Roche will also discontinue include RNA interference research in Kulmbach, Germany, and in Nutley, New Jersey, and Madison, Wisconsin, in the US and plans to reorganize certain internal functions to free up resources for upcoming phase II studies of new molecular entities, affecting about 600 positions.

Basel, Switzerland-based Roche plans to close its site in Graz, Austria, and the transfer of the development and manufacturing activities relating to blood gas diagnostics to Rotkreuz, Switzerland.

Further, the company intends to close its Burgdorf, Switzerland site and transfer the activities to Mannheim, Germany. Meanwhile, diagnostics chemical manufacturing and analytical services are expected to be discontinued in Mannheim, Germany, and transferred to Penzberg, Germany.

Roche, the world's largest cancer drug producer, has been facing setbacks in some of its drug development, including discontinuation of experimental rheumatoid arthritis drug ocrelizumab, and disappointing Avastin results in prostate and gastric cancer trials. Adding to the woes, many of Roche and Genentech drug candidates have failed to please U.S. and U.K regulators forcing Roche to cut costs.

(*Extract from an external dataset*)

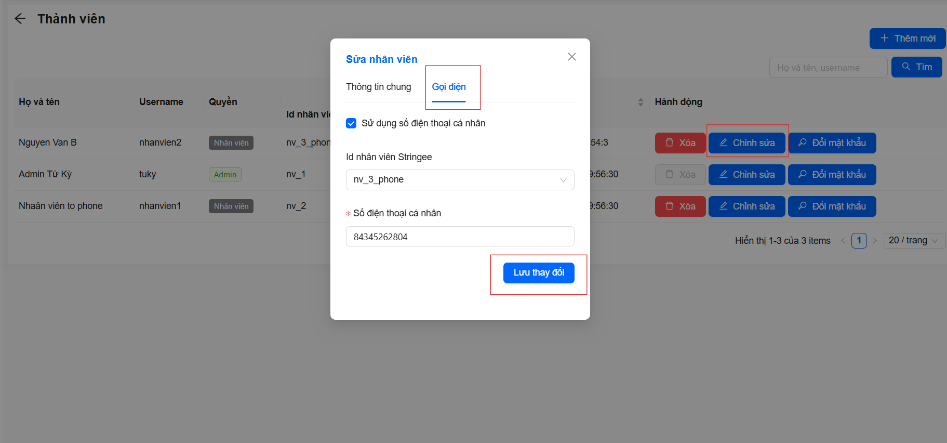Focus the Họ và tên, username search box
The width and height of the screenshot is (947, 443).
(x=828, y=68)
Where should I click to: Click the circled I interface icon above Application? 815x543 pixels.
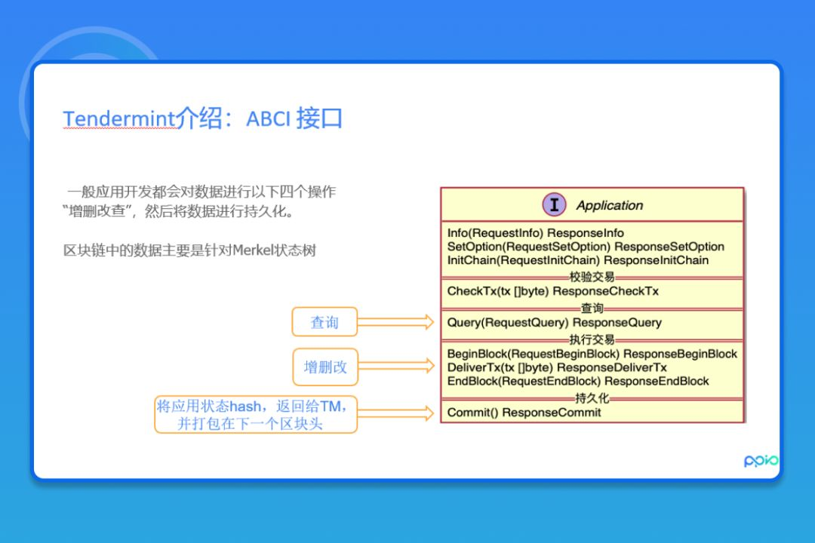tap(555, 204)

In August, Roche said the U.S. Food and Drug Administration (FDA) refused to accept its biologics license application (BLA) for breast cancer treatment trastuzumab-DM1, or T-DM1. In July, an advisory panel to the FDA voted 12 to 1 in favor of rescinding so-called accelerated approval of Avastin in breast cancer

The company is also being pressured by healthcare providers to cut costs for its expensive cancer drugs. Last year, Roche's cancer drugs such as Avastin, Herceptin and MabThera/Rituxan all contributed to an overall 8 percent growth in 2009. Global sales of Herceptin rose 8 percent to 5.27 billion Swiss francs in the period.

However, Roche confirmed its outlook for full-year 2010. It expects mid-single-digit sales growth in local currencies for the Group and the Pharmaceuticals Division, excluding Tamiflu sales, and sales in the Diagnostics Division are expected to grow significantly ahead of the market. Meanwhile, Roche is targeting for a double-digit increase in core earnings per share at constant exchange rates.

Recently, regulatory pressures from US and Europe have forced Roche's rivals like Pfizer and Merck to take similar cost cutting measures. Incidentally, they have also made big ticket acquisitions before announcing massive layoffs.

New York-based Pfizer, the world's largest drug maker by sales, said it will cut about 19,500 jobs as part of its deal to buy Wyeth. In a recent regulatory filing, it said: We expect to exceed our original 15 percent workforce reduction target. However, the company didn't specify how many additional jobs it intends to eliminate.

Another pharma major Merck & Co. has said it will trim 15 percent of the company's workforce, or 15,000 jobs, following its $41.1 billion purchase of Schering-Plough. Merck plans to save $3.5 billion by 2012.